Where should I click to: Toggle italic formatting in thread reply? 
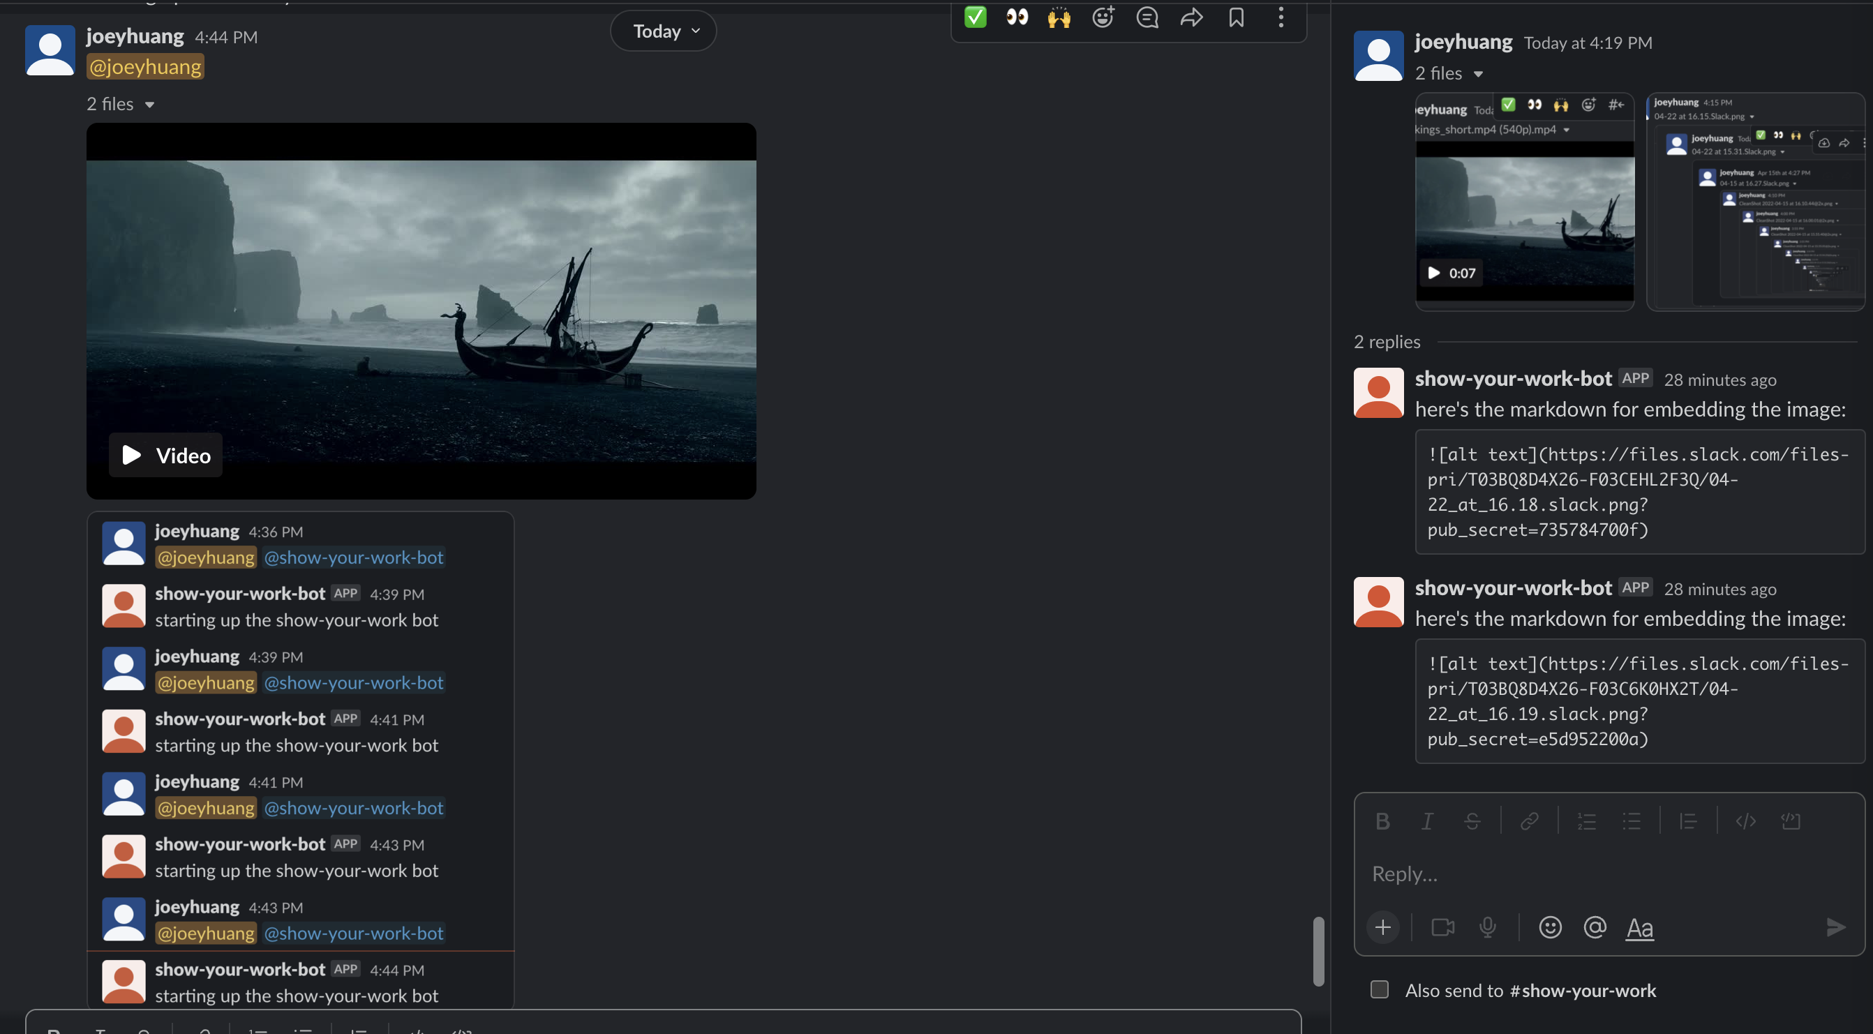1427,822
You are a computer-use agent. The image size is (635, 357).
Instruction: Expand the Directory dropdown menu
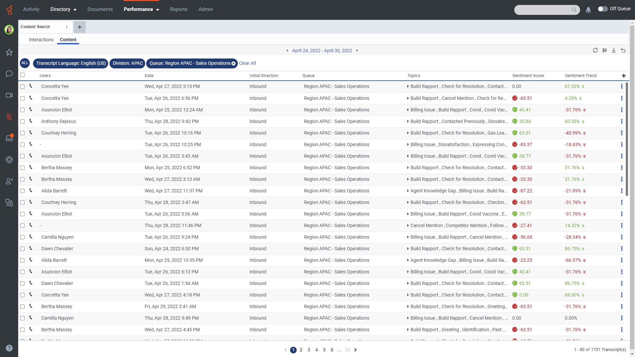pyautogui.click(x=63, y=9)
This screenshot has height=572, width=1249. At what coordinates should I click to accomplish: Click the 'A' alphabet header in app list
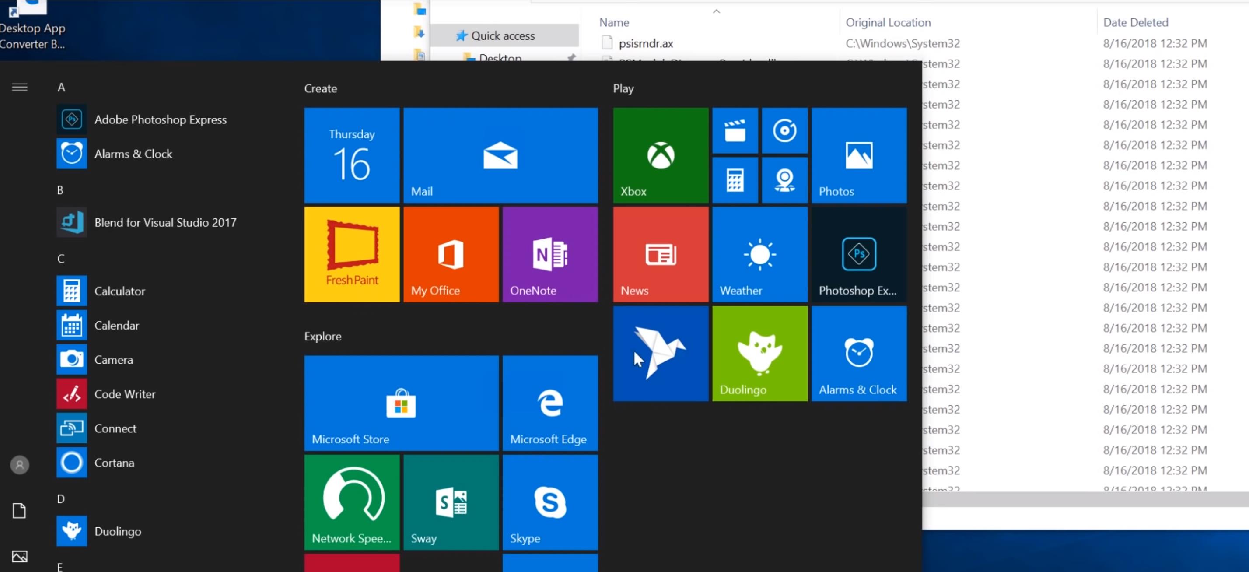click(x=61, y=87)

■ PROBLEM DETAILS ■
A word-for-word copy of the records is required. Leave out every picture.

■ EXERCISE SOLUTION ■
Where should I click to: Toggle italic formatting in thread reply? 
1427,822
You are a computer-use agent. The image size is (635, 357).
Instruction: Expand the Directory dropdown menu
pyautogui.click(x=63, y=9)
This screenshot has height=572, width=1249. At what coordinates should I click to accomplish: Click the 'A' alphabet header in app list
click(x=61, y=87)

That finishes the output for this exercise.